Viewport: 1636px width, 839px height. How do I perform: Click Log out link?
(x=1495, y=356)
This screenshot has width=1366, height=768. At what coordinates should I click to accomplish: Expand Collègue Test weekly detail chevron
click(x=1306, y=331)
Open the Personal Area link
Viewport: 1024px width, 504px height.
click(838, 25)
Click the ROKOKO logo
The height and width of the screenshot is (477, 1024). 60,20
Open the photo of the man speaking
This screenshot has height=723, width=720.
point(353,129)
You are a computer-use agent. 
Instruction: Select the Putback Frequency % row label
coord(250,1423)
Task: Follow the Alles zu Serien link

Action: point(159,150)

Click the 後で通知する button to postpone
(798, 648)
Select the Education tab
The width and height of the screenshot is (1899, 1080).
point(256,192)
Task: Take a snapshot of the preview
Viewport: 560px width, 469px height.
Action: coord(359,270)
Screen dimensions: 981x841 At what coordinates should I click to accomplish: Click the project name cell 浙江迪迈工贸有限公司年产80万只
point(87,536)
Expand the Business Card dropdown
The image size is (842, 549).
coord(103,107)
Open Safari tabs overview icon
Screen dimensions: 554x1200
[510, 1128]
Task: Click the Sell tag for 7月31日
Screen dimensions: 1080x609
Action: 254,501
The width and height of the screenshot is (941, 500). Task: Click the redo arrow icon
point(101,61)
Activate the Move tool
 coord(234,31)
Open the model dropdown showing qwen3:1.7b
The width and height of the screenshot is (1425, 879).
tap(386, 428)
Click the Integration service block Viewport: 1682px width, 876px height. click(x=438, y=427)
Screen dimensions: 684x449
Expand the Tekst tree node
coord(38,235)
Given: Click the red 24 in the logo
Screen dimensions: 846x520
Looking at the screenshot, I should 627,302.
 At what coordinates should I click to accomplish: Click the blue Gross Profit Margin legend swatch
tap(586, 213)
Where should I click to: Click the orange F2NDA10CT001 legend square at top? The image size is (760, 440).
◆ ◆ ◆
Everything in the listing must be returned word for word.

Viewport: 1636px width, 839px height. How do I perform: Click Log out link?
(x=1495, y=356)
This screenshot has width=1366, height=768. At what coordinates should I click to accomplish: Expand Collègue Test weekly detail chevron
click(x=1306, y=331)
Open the Personal Area link
Viewport: 1024px width, 504px height.
click(838, 25)
Click the ROKOKO logo
The height and width of the screenshot is (477, 1024). 60,20
Open the photo of the man speaking
This screenshot has height=723, width=720.
point(353,129)
You are a computer-use agent. 
Instruction: Select the Putback Frequency % row label
coord(250,1423)
Task: Follow the Alles zu Serien link

Action: point(159,150)

Click the 後で通知する button to postpone
(798, 648)
Select the Education tab
The width and height of the screenshot is (1899, 1080).
point(256,192)
Task: Take a snapshot of the preview
Viewport: 560px width, 469px height.
Action: coord(359,270)
Screen dimensions: 981x841 At what coordinates should I click to accomplish: Click the project name cell 浙江迪迈工贸有限公司年产80万只
point(87,536)
Expand the Business Card dropdown
The image size is (842, 549).
coord(103,107)
Open Safari tabs overview icon
Screen dimensions: 554x1200
[510, 1128]
Task: Click the Sell tag for 7月31日
Screen dimensions: 1080x609
Action: 254,501
The width and height of the screenshot is (941, 500). Task: Click the redo arrow icon
point(101,61)
Activate the Move tool
 coord(234,31)
Open the model dropdown showing qwen3:1.7b
The width and height of the screenshot is (1425, 879).
tap(386, 428)
Click the Integration service block Viewport: 1682px width, 876px height. click(x=438, y=427)
Screen dimensions: 684x449
Expand the Tekst tree node
coord(38,235)
Given: Click the red 24 in the logo
Screen dimensions: 846x520
Looking at the screenshot, I should 627,302.
 At what coordinates should I click to accomplish: Click the blue Gross Profit Margin legend swatch
tap(586, 213)
Where should I click to: Click the orange F2NDA10CT001 legend square at top? The image size is (760, 440).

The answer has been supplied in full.